### Exercise
Give back the records below verbatim, please, but without a single image.

### Information shown
+---+

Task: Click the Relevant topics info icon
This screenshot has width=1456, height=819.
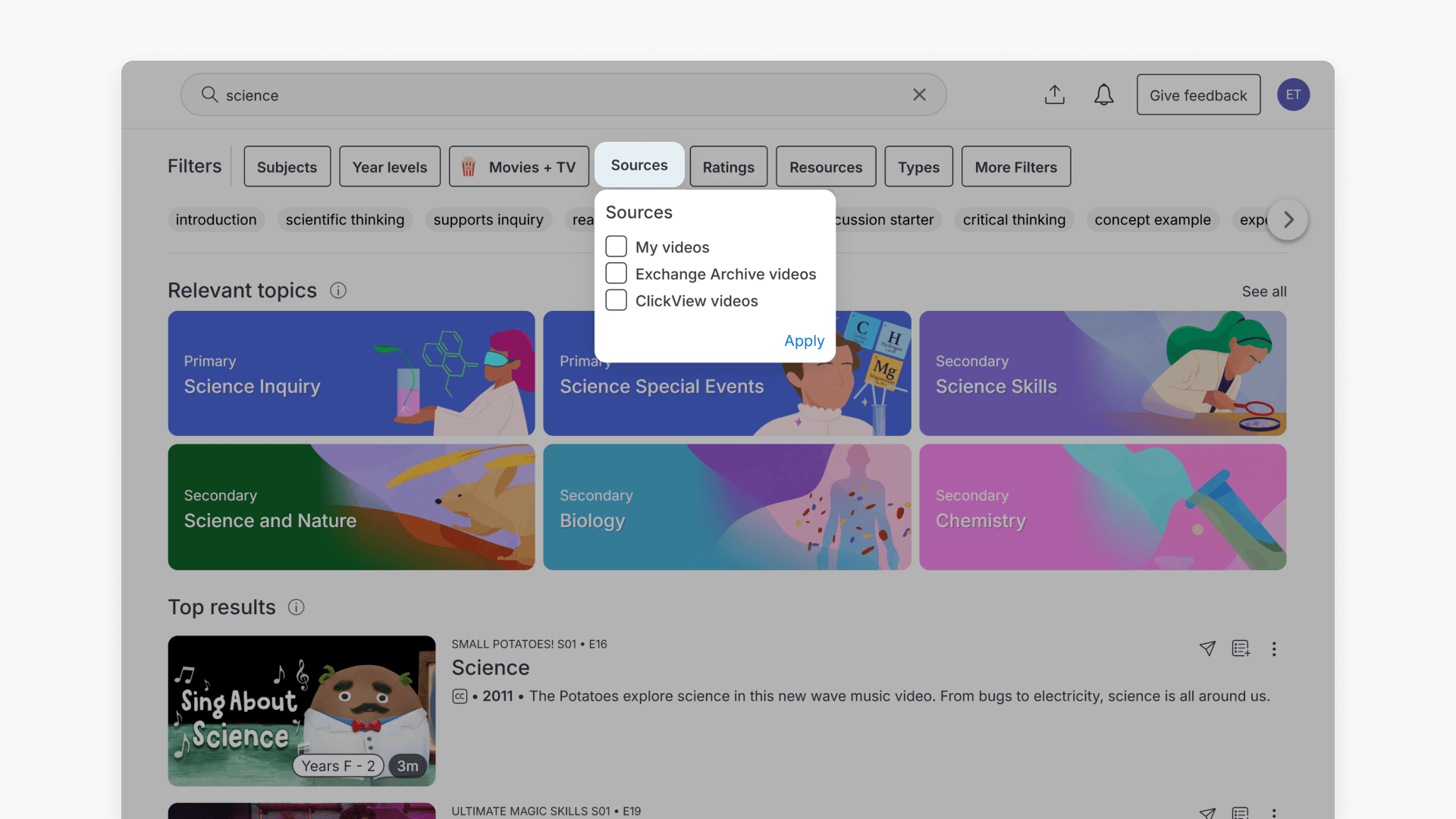Action: pyautogui.click(x=338, y=290)
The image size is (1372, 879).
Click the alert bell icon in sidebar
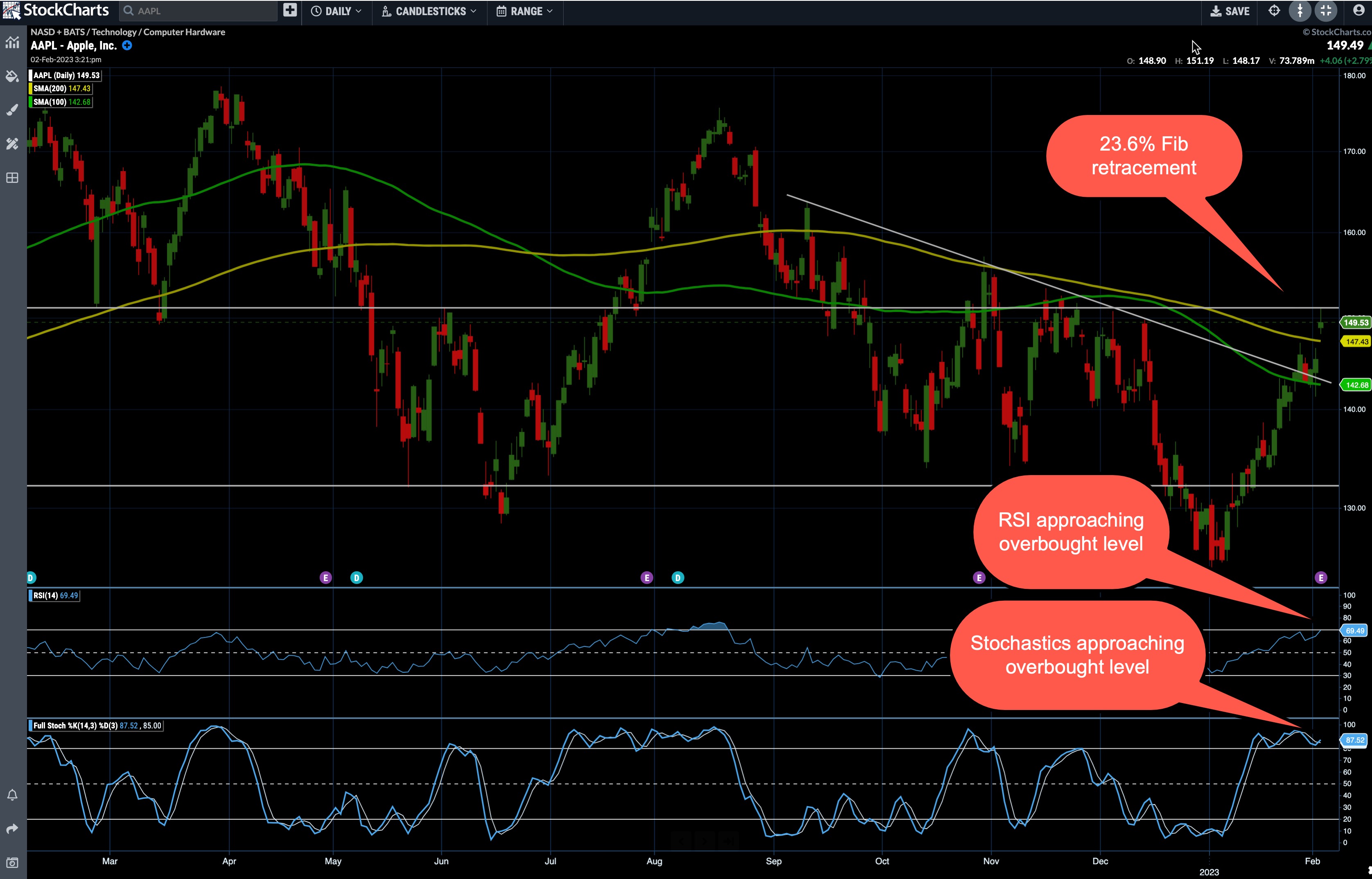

+---+

### Exercise answer
Task: Click the Relevant topics info icon
This screenshot has width=1456, height=819.
Action: pyautogui.click(x=338, y=290)
The image size is (1372, 879).
Click the alert bell icon in sidebar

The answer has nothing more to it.